→ **PROBLEM TO SOLVE**
Reproduce the data below word for word, leaving out the pictures.
#### EXERCISE MATERIAL ####
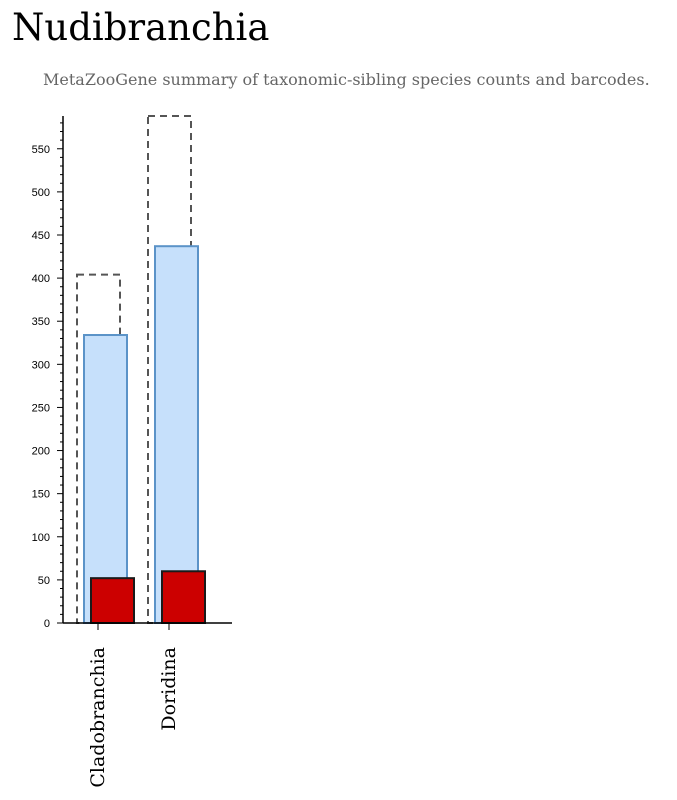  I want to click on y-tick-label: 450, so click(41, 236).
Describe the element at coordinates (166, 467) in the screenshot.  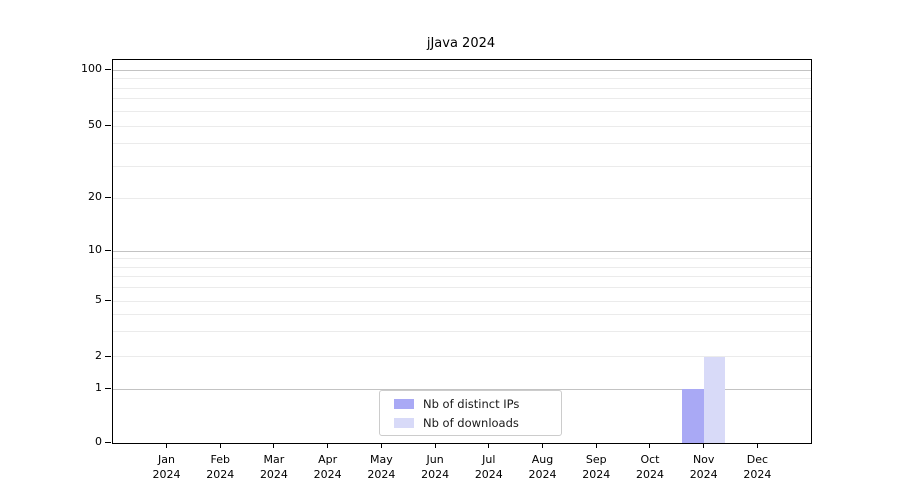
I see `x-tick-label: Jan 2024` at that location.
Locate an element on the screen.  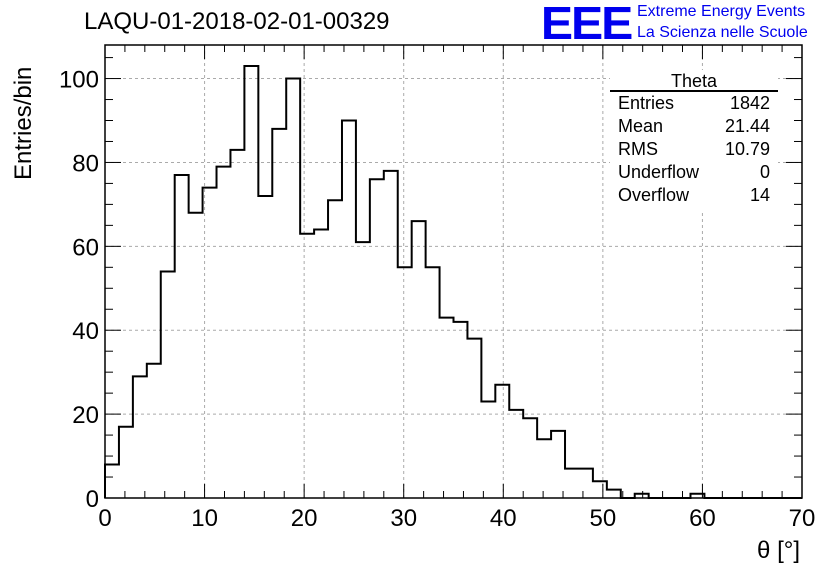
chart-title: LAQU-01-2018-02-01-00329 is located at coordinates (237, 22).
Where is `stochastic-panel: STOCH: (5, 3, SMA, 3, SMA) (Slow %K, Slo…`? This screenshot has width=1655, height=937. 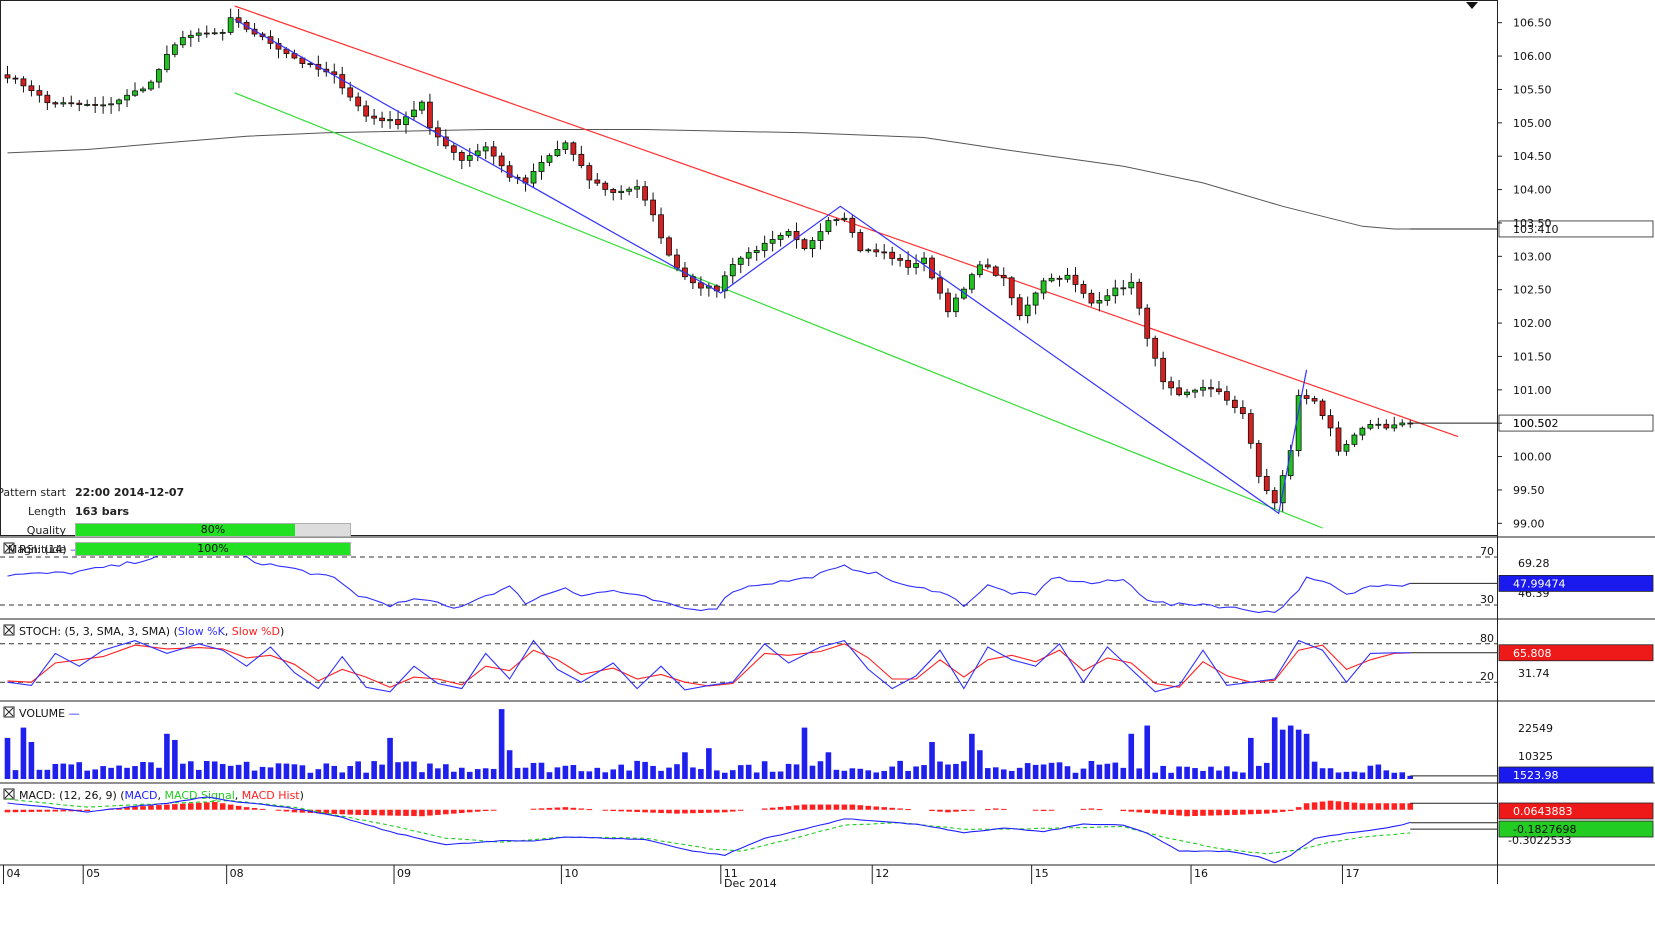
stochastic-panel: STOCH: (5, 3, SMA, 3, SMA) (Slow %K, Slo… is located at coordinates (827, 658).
####
→ **TASK OUTPUT**
  I want to click on y-tick-label: 450, so click(41, 236).
Describe the element at coordinates (166, 467) in the screenshot.  
I see `x-tick-label: Jan 2024` at that location.
Locate an element on the screen.  
chart-title: LAQU-01-2018-02-01-00329 is located at coordinates (237, 22).
Where is `stochastic-panel: STOCH: (5, 3, SMA, 3, SMA) (Slow %K, Slo…`? This screenshot has width=1655, height=937. 
stochastic-panel: STOCH: (5, 3, SMA, 3, SMA) (Slow %K, Slo… is located at coordinates (827, 658).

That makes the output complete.